Fanged water snake
- Conservation status: Least Concern (IUCN 3.1)

Scientific classification
- Kingdom: Animalia
- Phylum: Chordata
- Class: Reptilia
- Order: Squamata
- Suborder: Serpentes
- Family: Colubridae
- Subfamily: Dipsadinae
- Genus: Ptychophis Gomes, 1915
- Species: P. flavovirgatus
- Binomial name: Ptychophis flavovirgatus Gomes, 1915
- Synonyms: Paraptychophis meyeri Lema, 1967 ; Paratychophis flavovirgatus;

= Fanged water snake =

- Genus: Ptychophis
- Species: flavovirgatus
- Authority: Gomes, 1915
- Conservation status: LC
- Parent authority: Gomes, 1915

Species of snake

The fanged water snake (Ptychophis flavovirgatus) is a species of snake in the family Colubridae. It is the only species assigned to the genus Ptychophis.

It is endemic to Brazil.

== Habitat ==
The fanged water snake is most commonly found in Brazil in the Atlantic Forest but are neotropical, and span a geographic scope that covers South America, Central America, the Caribbean, and southern Mexico. This species can be found in cooler and high altitude climates in terrestrial and lotic waters. As its name suggests, the fanged water snake appreciates ecosystems containing freshwater rivers, creeks and springs.

== Behavior ==
This species is ovoviviparous meaning it produces eggs that develop and hatch within the mother. This life history strategy allows protection from predators as well as more time in an optimal growth position. Once offspring are fully developed and metabolically independent, they are released. This life history strategy is more common in harsh environments and separation from the mother when developed increases chance of survival.

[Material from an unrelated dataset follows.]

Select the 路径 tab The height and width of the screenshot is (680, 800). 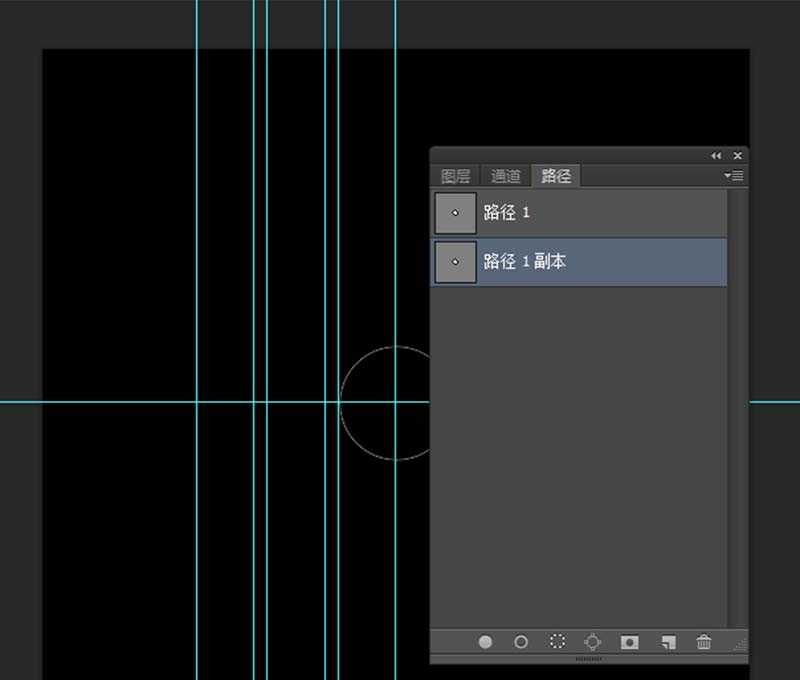click(x=556, y=176)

P. flavovirgatus is opisthoglyphous or "rear-fanged". A distinct trait in the Colubridae family, this type of fang is described as grooved long fangs near the back of the maxillae. This type of fang allows for the dispersal of venom into the wound of their prey when they "chew". Due to the diversity of this family of snakes, not much is known about the venom type of this species specifically. Although this is the case, colubrids are not usually able to eject doses fatal to humans and aren't as efficient as front fanged snakes.

The only record of this species food source is fish in captivity.

== Taxonomy ==
Originally described by João Florêncio Gomes in 1915, The fanged water snake is scientifically named Ptychophis flavovirgatus. The only species in the Ptychophis genus, its name is derived from greek, "ptychos" meaning leaf, layer or plate and "ophis" meaning serpent. The species epithet flavovirgatus is derived from the latin words, "flavus" and "virgatus" meaning golden, yellow or blonde and striped or streaked respectively describing its appearance.

== Conservation status ==
This species is identified under "least concern" by the IUCN. Although the species range of inhabitance includes fragmentation and native vegetation loss, they are not considered to be under any threat. This is due to their large range which includes an area of protection as well as no other potential threats. There is no record of population numbers but is still described as declining overall.